Lead author Shea Connell, from UEA’s Norwich Medical School, told PA: “This test could massively reduce the chance of men needing unnecessary biopsies.
“The test is for men with suspected prostate cancer, but can also be used for people already diagnosed with low risk cancer to see when they will need treatment within five years.
“It also identifies men who are up to eight times less likely to need treatment within five years of their diagnosis.”
At present, medics can struggle to identify those patients with an aggressive form of the disease who need immediate treatment from those who are low risk.
The new test hopes to overcome this.

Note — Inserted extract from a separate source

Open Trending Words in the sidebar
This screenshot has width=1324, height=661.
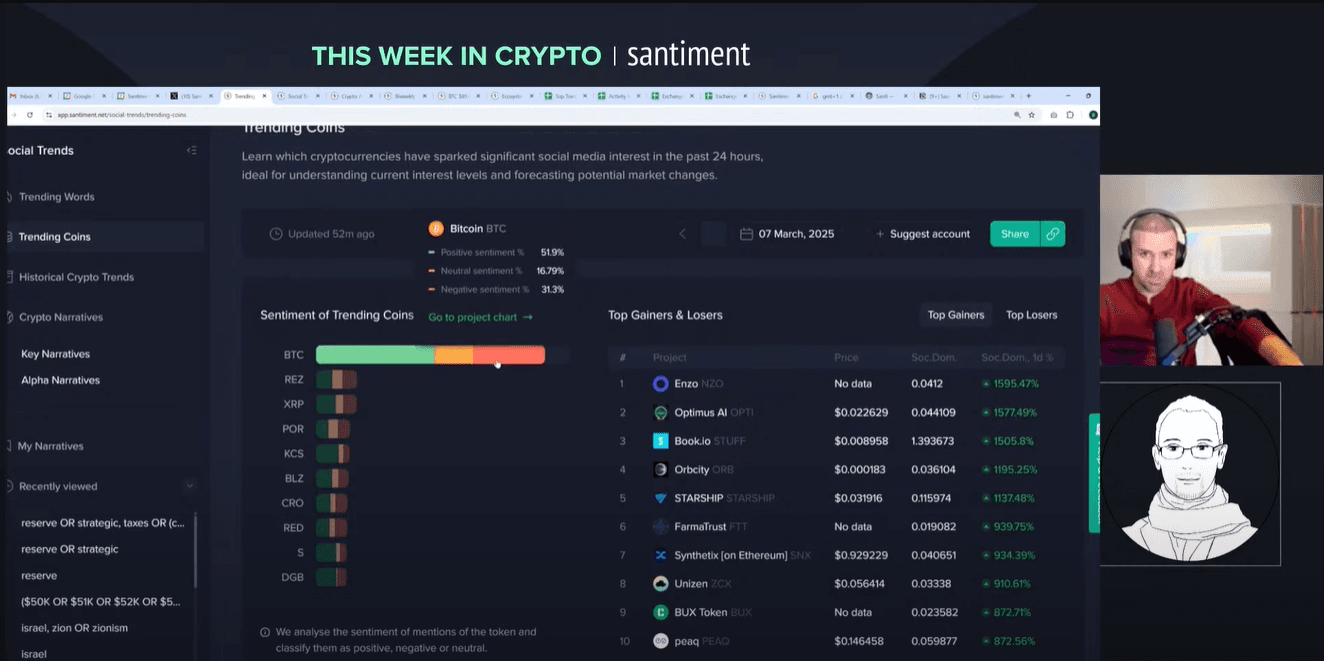tap(56, 197)
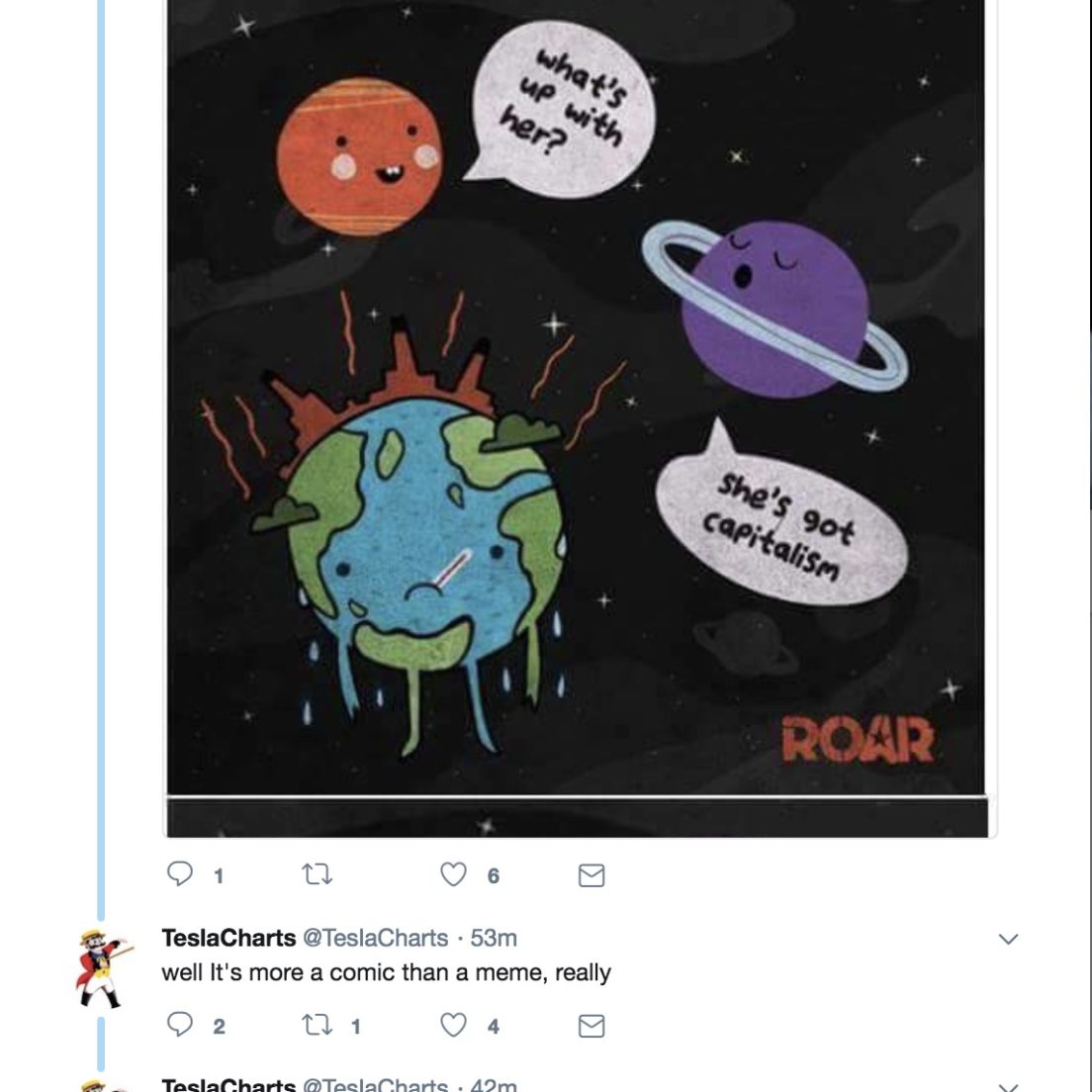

It is called the Prostate Urine Risk (PUR) and was developed by a team at the University of East Anglia (UEA) and the Norfolk and Norwich University Hospital (NNUH).
For their study, researchers collected urine samples from 537 men and looked at the expression of 167 different genes, of which 35 were identified as useful markers of risk.
Dr Jeremy Clark, from UEA’s Norwich Medical School, said: “This research shows that our urine test could be used to not only diagnose prostate cancer without the need for an invasive needle biopsy, but to identify a patient’s level of risk.
“This means that we could predict whether or not prostate cancer patients already on active surveillance would require treatment.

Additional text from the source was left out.